◆ Given text
BEGIN

Closed dhimmel closed 8 years ago
I'm pretty sure django-genes uses Entrez. I agree that they are generally a bit nicer/more stable than symbols.
We might actually be able to use django-genes here if needed in the models.
For cancer-data
, I think it probably makes sense to work with tables for converting genes, rather than greenelab/django-genes
, as we would wound end up making lot's of API calls.
For conversions such as this, I think it's best to use the mapping that is the inverse of whatever was used by the data creators, due to the ambiguity of gene symbols. I'm waiting to hear back from Xena Browser regarding gene mapping. It's possible, they actually have created mapping files specific to their symbols.
I may be misunderstanding what django-genes
does, but it seems like it may be of the most utility for providing django-cognoma
or the javascript app with additional gene metadata for a small set of identifiers?
I noticed the HiSeqV2
metadata includes a probeMap
attribute with the value /probeMap/hugo_gencode_v24_gtf
. There's a file located at https://tcga.xenahubs.net/download/probeMap/hugo_gencode_v24_gtf
(metadata) whose head is:
id | gene | chrom | chromStart | chromEnd | strand |
---|---|---|---|---|---|
DDX11L1 | DDX11L1 | chr1 | 11869 | 14409 | + |
WASH7P | WASH7P | chr1 | 14404 | 29570 | - |
MIR6859-1 | MIR6859-1 | chr1 | 17369 | 17436 | - |
RP11-34P13.3 | RP11-34P13.3 | chr1 | 29554 | 31109 | + |
MIR1302-2 | MIR1302-2 | chr1 | 30366 | 30503 | + |
FAM138A | FAM138A | chr1 | 34554 | 36081 | - |
Therefore, one possibility for converting symbols in HiSeqV2
to standardized IDs would be to use the genomic location information available in probeMap/hugo_gencode_v24_gtf
. I noticed this file also contained the date-naming issue discussed in #4. Therefore, an the corruption is potentially reversible.
I've just played around with trying to reproduce the gene names available in PANCAN_mutation
by mapping locations to the corresponding hugo_gencode_v24_gtf
Ensembl IDs. For many observations, the Ensembl gene_id
data aren't matching the original gene
names in the PANCAN dataset. It seems like this difference may be due to the update from genome assembly GRCh37 to GRCh38 (i.e. mutation data was potentially labeled using GRCh37, but the gtf file seems based on GRCh38; see example below).

END

◆ Supplied records
BEGIN

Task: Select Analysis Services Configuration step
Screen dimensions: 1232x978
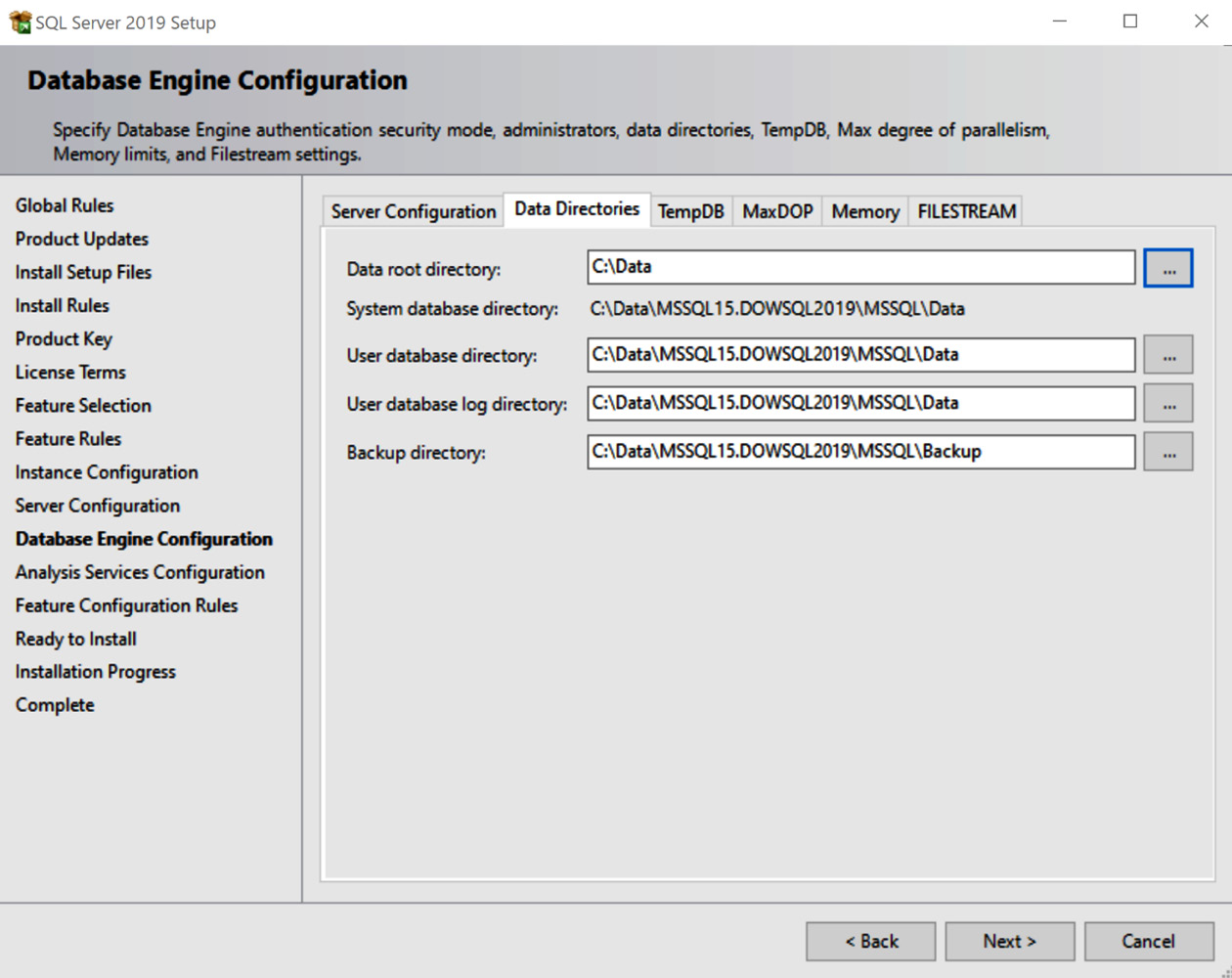Action: click(140, 572)
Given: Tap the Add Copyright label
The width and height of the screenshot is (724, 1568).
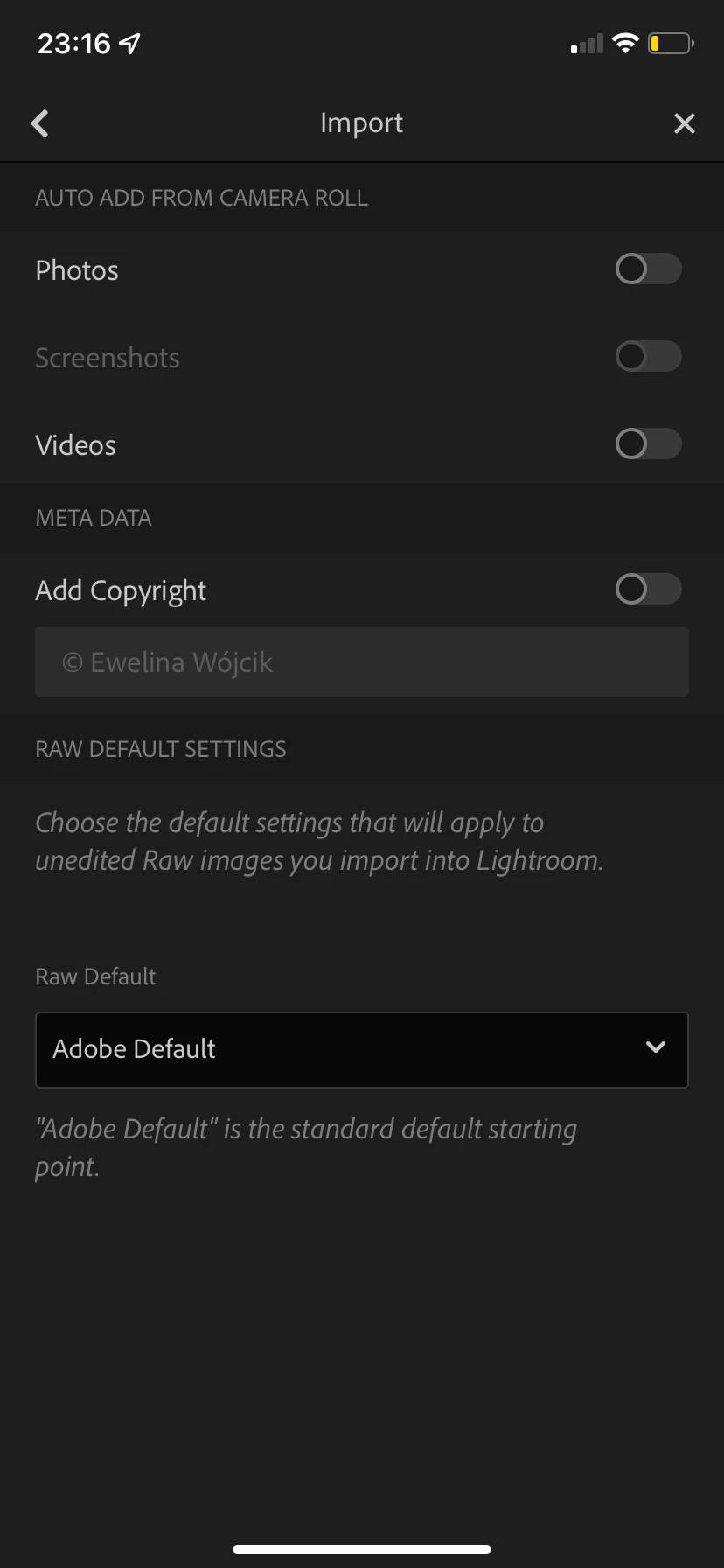Looking at the screenshot, I should coord(122,592).
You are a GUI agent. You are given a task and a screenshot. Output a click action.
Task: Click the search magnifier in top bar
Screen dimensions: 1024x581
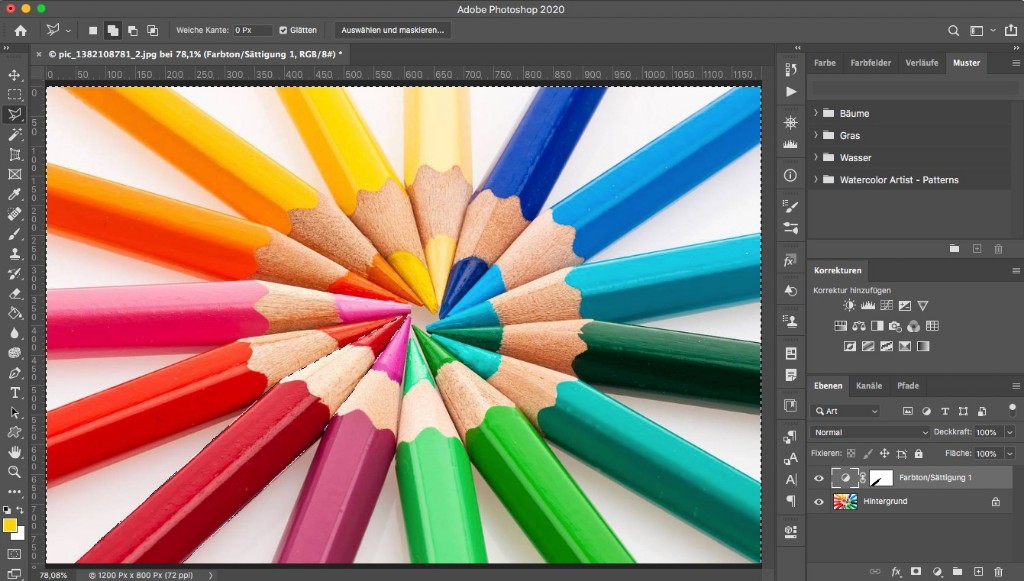pyautogui.click(x=953, y=31)
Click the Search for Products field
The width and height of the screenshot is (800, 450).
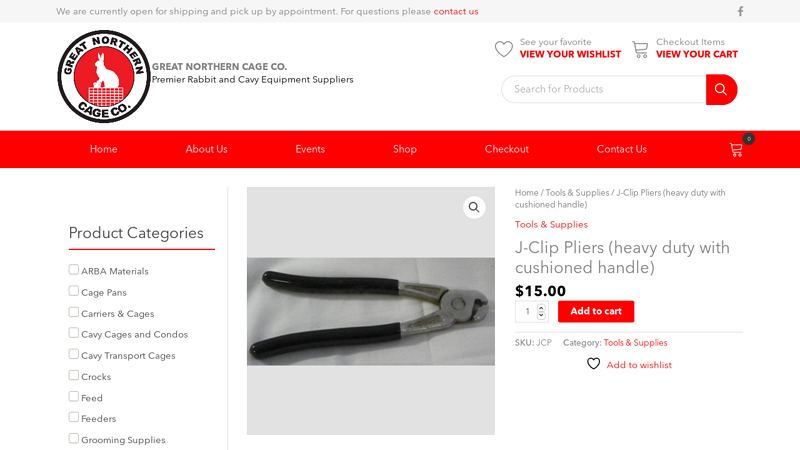tap(604, 89)
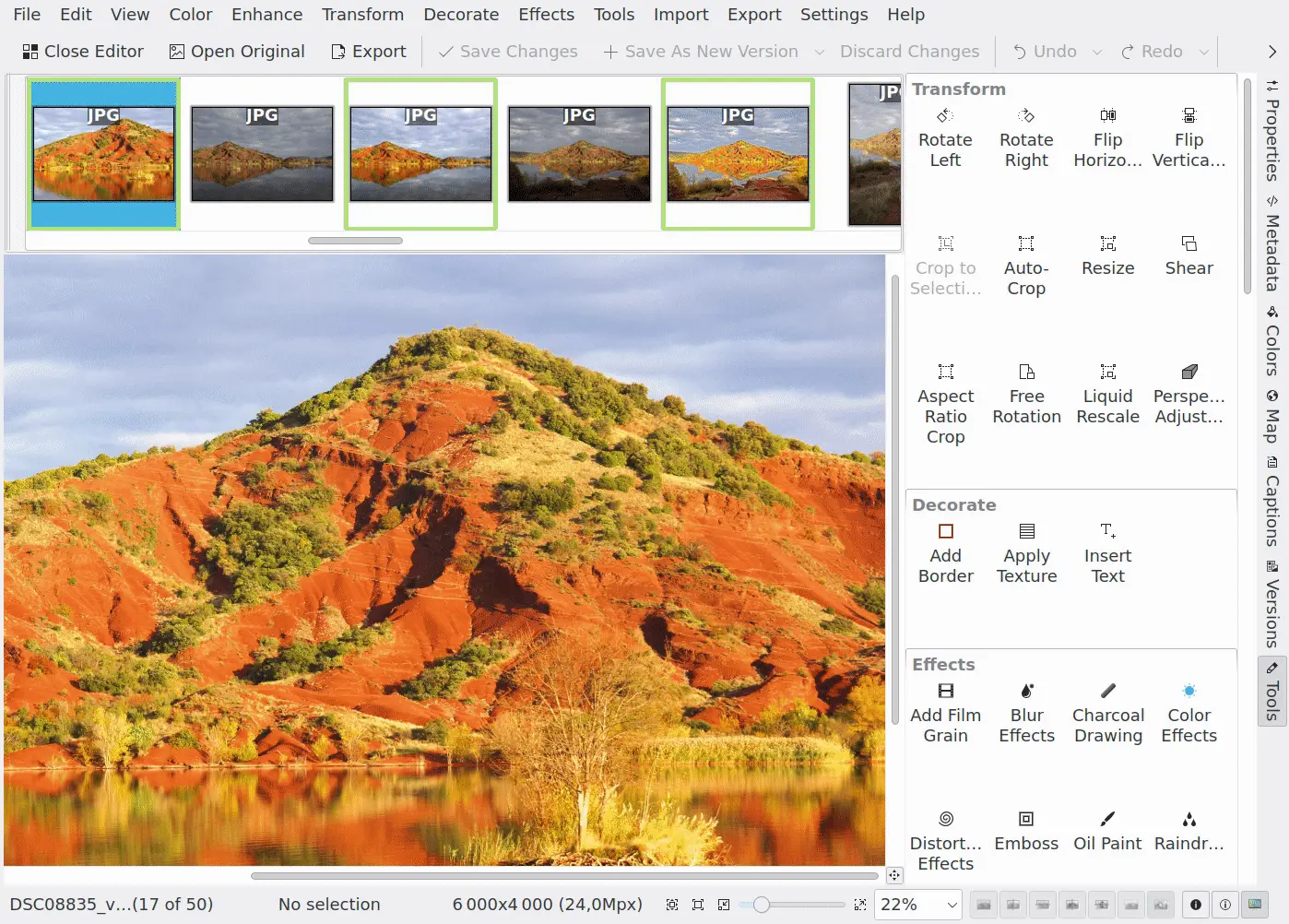Open the Emboss effect
Screen dimensions: 1289x924
pyautogui.click(x=1026, y=832)
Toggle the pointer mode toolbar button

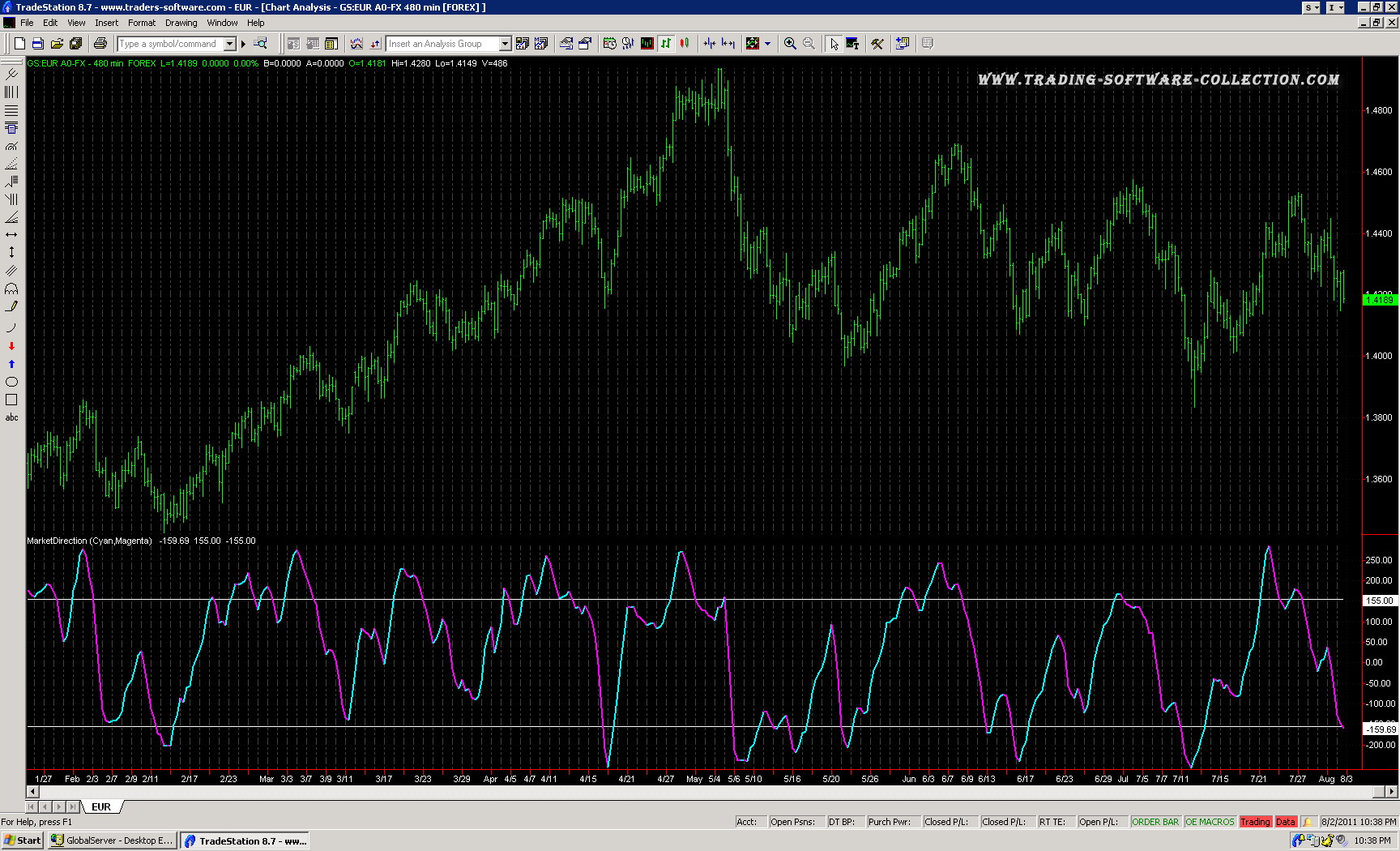click(x=834, y=44)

END

◆ Questions
(1) Answer these questions about the gene-mapping discussion.
(a) What value does the probeMap attribute have in the HiSeqV2 metadata?
(b) From whom is the writer waiting to hear back about gene mapping?
(c) Which genome assembly does the gtf file seem to be based on?
(2) Reproduce the part of the gene-mapping discussion starting with "We might actually" and going on through "of API calls.".
Answer using only the gene-mapping discussion, not the rows.

◆ Solutions for each task
(1)
(a) /probeMap/hugo_gencode_v24_gtf
(b) Xena Browser
(c) GRCh38

(2)
We might actually be able to use django-genes here if needed in the models.
For cancer-data
, I think it probably makes sense to work with tables for converting genes, rather than greenelab/django-genes
, as we would wound end up making lot's of API calls.